The numbers below indicate my level of involvement in key parts of this project.
Dairy Queen’s ageing store locator was not keeping up with the estimated 27,000,000 annual users who try to locate nearby restaurant.
During travel, loyal customers seek out a Dairy Queen ice cream on a hot summer’s day, so they turn to dq.com to find a local restaurant.
Dairy Queen is also a large enough to catch the eye of a patent troll. Companies with store locators are frequently targets of patent trolls, and before any development was started, this had to be mitigated.
To battle patent trolls, I reached out to the maps team at Google. I worked closely with Dairy Queen’s legal team to broker this partnership which now provides them legal indemnity against any frivolous patent lawsuits for this tool.
For a rocking user experience, I worked closely with customer service, who speak to tens of thousand customers each year.
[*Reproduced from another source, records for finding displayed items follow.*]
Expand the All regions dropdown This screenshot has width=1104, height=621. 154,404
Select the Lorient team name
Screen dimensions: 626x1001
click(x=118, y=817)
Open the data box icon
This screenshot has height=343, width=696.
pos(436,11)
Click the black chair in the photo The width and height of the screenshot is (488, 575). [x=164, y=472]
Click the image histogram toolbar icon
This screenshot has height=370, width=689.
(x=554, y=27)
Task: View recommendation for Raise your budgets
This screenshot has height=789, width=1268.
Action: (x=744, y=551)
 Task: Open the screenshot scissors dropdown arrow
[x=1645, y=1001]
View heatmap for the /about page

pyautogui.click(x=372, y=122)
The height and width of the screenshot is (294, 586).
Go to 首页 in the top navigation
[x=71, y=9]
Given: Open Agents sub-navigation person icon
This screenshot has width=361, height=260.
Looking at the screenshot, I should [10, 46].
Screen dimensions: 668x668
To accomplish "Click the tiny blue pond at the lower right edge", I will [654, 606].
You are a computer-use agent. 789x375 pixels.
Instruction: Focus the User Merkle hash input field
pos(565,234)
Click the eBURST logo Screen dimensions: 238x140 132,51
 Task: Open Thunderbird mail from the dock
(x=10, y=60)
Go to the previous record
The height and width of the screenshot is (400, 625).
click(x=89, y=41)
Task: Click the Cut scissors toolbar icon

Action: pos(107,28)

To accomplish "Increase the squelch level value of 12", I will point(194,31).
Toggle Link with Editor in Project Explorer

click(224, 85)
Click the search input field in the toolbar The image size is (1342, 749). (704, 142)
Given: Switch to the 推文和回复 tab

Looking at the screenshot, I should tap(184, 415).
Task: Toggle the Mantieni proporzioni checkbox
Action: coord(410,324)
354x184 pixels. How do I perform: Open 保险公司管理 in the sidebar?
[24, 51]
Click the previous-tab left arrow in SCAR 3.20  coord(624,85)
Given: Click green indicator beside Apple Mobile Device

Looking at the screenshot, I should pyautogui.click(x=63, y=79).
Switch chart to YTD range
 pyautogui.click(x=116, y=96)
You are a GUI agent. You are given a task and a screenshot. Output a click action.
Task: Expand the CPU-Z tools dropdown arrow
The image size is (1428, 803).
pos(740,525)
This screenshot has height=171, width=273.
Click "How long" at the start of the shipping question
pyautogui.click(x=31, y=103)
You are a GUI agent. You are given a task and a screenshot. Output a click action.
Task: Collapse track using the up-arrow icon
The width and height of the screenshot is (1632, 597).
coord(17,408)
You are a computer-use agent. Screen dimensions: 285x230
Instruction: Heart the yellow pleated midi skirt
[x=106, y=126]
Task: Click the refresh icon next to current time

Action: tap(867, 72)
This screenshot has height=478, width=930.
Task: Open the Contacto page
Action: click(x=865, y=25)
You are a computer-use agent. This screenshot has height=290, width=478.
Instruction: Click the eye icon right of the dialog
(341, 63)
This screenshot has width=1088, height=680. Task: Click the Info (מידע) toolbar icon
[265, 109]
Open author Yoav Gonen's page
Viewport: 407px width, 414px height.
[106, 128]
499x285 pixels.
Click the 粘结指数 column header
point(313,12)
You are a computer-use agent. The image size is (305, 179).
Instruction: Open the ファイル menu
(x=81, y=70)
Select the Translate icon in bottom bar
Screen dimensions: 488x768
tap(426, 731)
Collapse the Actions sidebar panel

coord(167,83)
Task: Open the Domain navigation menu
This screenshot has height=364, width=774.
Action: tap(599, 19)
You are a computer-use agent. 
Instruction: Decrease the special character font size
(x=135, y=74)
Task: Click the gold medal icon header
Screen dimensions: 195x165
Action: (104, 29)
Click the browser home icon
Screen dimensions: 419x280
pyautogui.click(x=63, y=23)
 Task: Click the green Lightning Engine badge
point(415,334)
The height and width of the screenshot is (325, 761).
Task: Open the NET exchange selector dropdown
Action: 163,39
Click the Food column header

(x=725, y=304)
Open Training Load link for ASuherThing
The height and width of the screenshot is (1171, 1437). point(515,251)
With this feedback, I designed and built a store locator which allows users to search for a restaurant local to them, without the need to enter a starting location.
As they pan and zoom, the map updates with efficient data calls and keeps up with a smooth and performant user experience.
With Google’s maps license and resulting legal umbrella, the concern about a potential lawsuit was mitigated.
The new store locator:
- was a pioneer of its time,
- drastically reduced support calls to find restaurants and
- became the tool of choice for the customer service department to quickly find stores for telephone customers who did not have a phone capable of connecting to the internet.
Due to the reduction in support incidents after the roll-out of this tool, this was a resounding success.